(What the task requires):
Read through the data, and wherever a line holds the word "This", write that line out.

Data to use below:

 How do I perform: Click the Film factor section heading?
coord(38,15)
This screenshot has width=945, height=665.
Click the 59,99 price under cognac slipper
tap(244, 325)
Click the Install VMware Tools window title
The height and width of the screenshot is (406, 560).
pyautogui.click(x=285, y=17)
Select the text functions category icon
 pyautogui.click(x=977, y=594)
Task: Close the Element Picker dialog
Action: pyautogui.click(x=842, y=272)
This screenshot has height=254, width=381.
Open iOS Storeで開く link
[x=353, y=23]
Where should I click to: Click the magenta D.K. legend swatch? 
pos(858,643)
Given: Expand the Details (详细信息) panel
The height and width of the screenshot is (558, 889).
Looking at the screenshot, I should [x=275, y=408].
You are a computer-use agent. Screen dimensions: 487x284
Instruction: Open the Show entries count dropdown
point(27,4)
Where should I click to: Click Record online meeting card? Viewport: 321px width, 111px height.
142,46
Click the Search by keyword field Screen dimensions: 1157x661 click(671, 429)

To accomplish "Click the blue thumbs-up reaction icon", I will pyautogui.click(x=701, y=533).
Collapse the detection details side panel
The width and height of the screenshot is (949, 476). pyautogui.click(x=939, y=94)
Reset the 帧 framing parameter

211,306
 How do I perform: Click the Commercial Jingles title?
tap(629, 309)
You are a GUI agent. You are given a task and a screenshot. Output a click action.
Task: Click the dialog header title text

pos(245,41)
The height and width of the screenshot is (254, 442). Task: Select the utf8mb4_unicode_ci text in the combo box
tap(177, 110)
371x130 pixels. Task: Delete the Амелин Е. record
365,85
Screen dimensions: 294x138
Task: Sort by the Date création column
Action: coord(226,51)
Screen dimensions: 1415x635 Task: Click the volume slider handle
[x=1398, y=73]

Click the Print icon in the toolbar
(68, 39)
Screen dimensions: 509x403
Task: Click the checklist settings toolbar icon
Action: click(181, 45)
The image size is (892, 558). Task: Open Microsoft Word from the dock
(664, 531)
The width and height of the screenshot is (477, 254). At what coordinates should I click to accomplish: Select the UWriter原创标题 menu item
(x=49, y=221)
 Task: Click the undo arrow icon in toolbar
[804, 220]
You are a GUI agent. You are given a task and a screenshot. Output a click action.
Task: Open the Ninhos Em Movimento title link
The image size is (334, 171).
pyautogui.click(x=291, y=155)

End of Data to use.

(Result):
This screenshot has width=945, height=665.
This screenshot has height=254, width=381.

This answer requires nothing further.